# Work to be completed
Transcribe each record below word for word.

# Stored data
------------------------
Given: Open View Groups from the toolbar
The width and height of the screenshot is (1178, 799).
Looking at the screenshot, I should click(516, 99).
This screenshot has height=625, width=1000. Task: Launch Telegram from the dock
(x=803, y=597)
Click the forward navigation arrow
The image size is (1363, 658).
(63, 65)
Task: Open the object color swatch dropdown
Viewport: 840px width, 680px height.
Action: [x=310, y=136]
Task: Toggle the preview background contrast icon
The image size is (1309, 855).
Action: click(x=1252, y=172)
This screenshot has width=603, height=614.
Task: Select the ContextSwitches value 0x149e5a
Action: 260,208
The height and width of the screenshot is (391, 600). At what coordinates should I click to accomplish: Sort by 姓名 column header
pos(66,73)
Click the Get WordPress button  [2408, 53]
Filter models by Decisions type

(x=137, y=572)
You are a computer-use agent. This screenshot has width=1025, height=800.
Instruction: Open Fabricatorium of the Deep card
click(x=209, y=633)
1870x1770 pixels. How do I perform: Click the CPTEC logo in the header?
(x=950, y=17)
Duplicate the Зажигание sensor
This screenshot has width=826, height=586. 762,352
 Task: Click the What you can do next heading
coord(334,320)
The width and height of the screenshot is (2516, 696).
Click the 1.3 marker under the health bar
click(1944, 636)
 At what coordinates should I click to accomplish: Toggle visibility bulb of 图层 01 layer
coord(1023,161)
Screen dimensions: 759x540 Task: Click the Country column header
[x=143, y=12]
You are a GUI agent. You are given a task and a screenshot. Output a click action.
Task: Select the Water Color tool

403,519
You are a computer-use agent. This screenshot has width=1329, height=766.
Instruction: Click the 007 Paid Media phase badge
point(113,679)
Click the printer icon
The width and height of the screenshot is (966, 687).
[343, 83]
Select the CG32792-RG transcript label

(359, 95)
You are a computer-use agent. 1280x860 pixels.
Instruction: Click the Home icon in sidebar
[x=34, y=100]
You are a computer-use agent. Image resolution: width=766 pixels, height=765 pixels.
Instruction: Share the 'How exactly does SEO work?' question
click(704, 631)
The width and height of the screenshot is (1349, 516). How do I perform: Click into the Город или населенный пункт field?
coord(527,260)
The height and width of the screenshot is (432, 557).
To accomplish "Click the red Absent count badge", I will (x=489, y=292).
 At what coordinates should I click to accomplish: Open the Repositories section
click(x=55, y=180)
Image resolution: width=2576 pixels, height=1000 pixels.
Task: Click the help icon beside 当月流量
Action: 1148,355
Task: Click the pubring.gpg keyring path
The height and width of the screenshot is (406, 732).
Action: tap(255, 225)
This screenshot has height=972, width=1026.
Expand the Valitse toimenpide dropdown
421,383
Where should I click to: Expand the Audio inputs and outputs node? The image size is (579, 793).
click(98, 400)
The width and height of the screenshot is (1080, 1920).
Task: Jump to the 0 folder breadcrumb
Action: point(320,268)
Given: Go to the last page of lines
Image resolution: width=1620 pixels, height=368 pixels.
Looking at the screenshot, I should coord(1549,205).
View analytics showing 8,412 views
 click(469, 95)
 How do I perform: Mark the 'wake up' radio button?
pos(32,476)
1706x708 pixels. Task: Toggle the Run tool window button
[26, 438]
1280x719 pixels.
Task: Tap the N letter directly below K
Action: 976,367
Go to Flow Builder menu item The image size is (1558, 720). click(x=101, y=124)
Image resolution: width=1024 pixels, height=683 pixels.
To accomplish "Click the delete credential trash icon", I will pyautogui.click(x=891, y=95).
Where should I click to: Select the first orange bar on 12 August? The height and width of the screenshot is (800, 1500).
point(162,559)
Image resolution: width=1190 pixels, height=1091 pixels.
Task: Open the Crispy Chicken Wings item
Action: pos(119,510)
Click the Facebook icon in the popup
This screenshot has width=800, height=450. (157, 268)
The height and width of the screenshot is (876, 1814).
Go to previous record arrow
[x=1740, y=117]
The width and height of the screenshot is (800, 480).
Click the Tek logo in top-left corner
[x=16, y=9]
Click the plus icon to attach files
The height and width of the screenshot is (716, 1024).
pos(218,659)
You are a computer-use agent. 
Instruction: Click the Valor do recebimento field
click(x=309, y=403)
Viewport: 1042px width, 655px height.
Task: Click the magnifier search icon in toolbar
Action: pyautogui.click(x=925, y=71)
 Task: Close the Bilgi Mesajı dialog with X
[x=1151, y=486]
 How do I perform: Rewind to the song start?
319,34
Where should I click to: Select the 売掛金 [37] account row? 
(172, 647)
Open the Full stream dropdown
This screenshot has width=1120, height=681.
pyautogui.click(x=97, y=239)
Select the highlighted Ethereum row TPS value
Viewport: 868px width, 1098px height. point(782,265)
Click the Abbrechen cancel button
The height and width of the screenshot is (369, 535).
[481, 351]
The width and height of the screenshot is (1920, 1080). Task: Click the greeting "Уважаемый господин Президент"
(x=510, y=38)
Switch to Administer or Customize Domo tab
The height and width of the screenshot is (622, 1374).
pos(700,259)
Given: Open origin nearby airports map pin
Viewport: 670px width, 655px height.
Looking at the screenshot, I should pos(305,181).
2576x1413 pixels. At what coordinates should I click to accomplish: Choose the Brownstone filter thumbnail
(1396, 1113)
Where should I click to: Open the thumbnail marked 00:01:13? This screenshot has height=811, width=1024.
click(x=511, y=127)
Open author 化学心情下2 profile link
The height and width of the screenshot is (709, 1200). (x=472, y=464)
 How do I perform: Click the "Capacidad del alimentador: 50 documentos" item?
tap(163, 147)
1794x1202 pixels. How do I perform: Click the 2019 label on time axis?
------------------------
# Answer space
Given: Open View Groups from the toolbar
The width and height of the screenshot is (1178, 799).
Looking at the screenshot, I should click(516, 99).
This screenshot has height=625, width=1000. Task: Launch Telegram from the dock
(x=803, y=597)
Click the forward navigation arrow
The image size is (1363, 658).
(63, 65)
Task: Open the object color swatch dropdown
Viewport: 840px width, 680px height.
Action: [x=310, y=136]
Task: Toggle the preview background contrast icon
The image size is (1309, 855).
Action: click(x=1252, y=172)
This screenshot has width=603, height=614.
Task: Select the ContextSwitches value 0x149e5a
Action: 260,208
The height and width of the screenshot is (391, 600). At what coordinates should I click to accomplish: Sort by 姓名 column header
pos(66,73)
Click the Get WordPress button  [2408, 53]
Filter models by Decisions type

(x=137, y=572)
You are a computer-use agent. This screenshot has width=1025, height=800.
Instruction: Open Fabricatorium of the Deep card
click(x=209, y=633)
1870x1770 pixels. How do I perform: Click the CPTEC logo in the header?
(x=950, y=17)
Duplicate the Зажигание sensor
This screenshot has width=826, height=586. 762,352
 Task: Click the What you can do next heading
coord(334,320)
The width and height of the screenshot is (2516, 696).
Click the 1.3 marker under the health bar
click(1944, 636)
 At what coordinates should I click to accomplish: Toggle visibility bulb of 图层 01 layer
coord(1023,161)
Screen dimensions: 759x540 Task: Click the Country column header
[x=143, y=12]
You are a GUI agent. You are given a task and a screenshot. Output a click action.
Task: Select the Water Color tool

403,519
You are a computer-use agent. This screenshot has width=1329, height=766.
Instruction: Click the 007 Paid Media phase badge
point(113,679)
Click the printer icon
The width and height of the screenshot is (966, 687).
[343, 83]
Select the CG32792-RG transcript label

(359, 95)
You are a computer-use agent. 1280x860 pixels.
Instruction: Click the Home icon in sidebar
[x=34, y=100]
You are a computer-use agent. Image resolution: width=766 pixels, height=765 pixels.
Instruction: Share the 'How exactly does SEO work?' question
click(704, 631)
The width and height of the screenshot is (1349, 516). How do I perform: Click into the Город или населенный пункт field?
coord(527,260)
The height and width of the screenshot is (432, 557).
To accomplish "Click the red Absent count badge", I will (x=489, y=292).
 At what coordinates should I click to accomplish: Open the Repositories section
click(x=55, y=180)
Image resolution: width=2576 pixels, height=1000 pixels.
Task: Click the help icon beside 当月流量
Action: 1148,355
Task: Click the pubring.gpg keyring path
The height and width of the screenshot is (406, 732).
Action: tap(255, 225)
This screenshot has height=972, width=1026.
Expand the Valitse toimenpide dropdown
421,383
Where should I click to: Expand the Audio inputs and outputs node? The image size is (579, 793).
click(98, 400)
The width and height of the screenshot is (1080, 1920).
Task: Jump to the 0 folder breadcrumb
Action: point(320,268)
Given: Go to the last page of lines
Image resolution: width=1620 pixels, height=368 pixels.
Looking at the screenshot, I should coord(1549,205).
View analytics showing 8,412 views
 click(469, 95)
 How do I perform: Mark the 'wake up' radio button?
pos(32,476)
1706x708 pixels. Task: Toggle the Run tool window button
[26, 438]
1280x719 pixels.
Task: Tap the N letter directly below K
Action: 976,367
Go to Flow Builder menu item The image size is (1558, 720). click(x=101, y=124)
Image resolution: width=1024 pixels, height=683 pixels.
To accomplish "Click the delete credential trash icon", I will pyautogui.click(x=891, y=95).
Where should I click to: Select the first orange bar on 12 August? The height and width of the screenshot is (800, 1500).
point(162,559)
Image resolution: width=1190 pixels, height=1091 pixels.
Task: Open the Crispy Chicken Wings item
Action: pos(119,510)
Click the Facebook icon in the popup
This screenshot has width=800, height=450. (157, 268)
The height and width of the screenshot is (876, 1814).
Go to previous record arrow
[x=1740, y=117]
The width and height of the screenshot is (800, 480).
Click the Tek logo in top-left corner
[x=16, y=9]
Click the plus icon to attach files
The height and width of the screenshot is (716, 1024).
pos(218,659)
You are a computer-use agent. 
Instruction: Click the Valor do recebimento field
click(x=309, y=403)
Viewport: 1042px width, 655px height.
Task: Click the magnifier search icon in toolbar
Action: pyautogui.click(x=925, y=71)
 Task: Close the Bilgi Mesajı dialog with X
[x=1151, y=486]
 How do I perform: Rewind to the song start?
319,34
Where should I click to: Select the 売掛金 [37] account row? 
(172, 647)
Open the Full stream dropdown
This screenshot has width=1120, height=681.
pyautogui.click(x=97, y=239)
Select the highlighted Ethereum row TPS value
Viewport: 868px width, 1098px height. point(782,265)
Click the Abbrechen cancel button
The height and width of the screenshot is (369, 535).
[481, 351]
The width and height of the screenshot is (1920, 1080). Task: Click the greeting "Уважаемый господин Президент"
(x=510, y=38)
Switch to Administer or Customize Domo tab
The height and width of the screenshot is (622, 1374).
pos(700,259)
Given: Open origin nearby airports map pin
Viewport: 670px width, 655px height.
Looking at the screenshot, I should pos(305,181).
2576x1413 pixels. At what coordinates should I click to accomplish: Choose the Brownstone filter thumbnail
(1396, 1113)
Where should I click to: Open the thumbnail marked 00:01:13? This screenshot has height=811, width=1024.
click(x=511, y=127)
Open author 化学心情下2 profile link
The height and width of the screenshot is (709, 1200). (x=472, y=464)
 How do I perform: Click the "Capacidad del alimentador: 50 documentos" item?
tap(163, 147)
1794x1202 pixels. How do I perform: Click the 2019 label on time axis?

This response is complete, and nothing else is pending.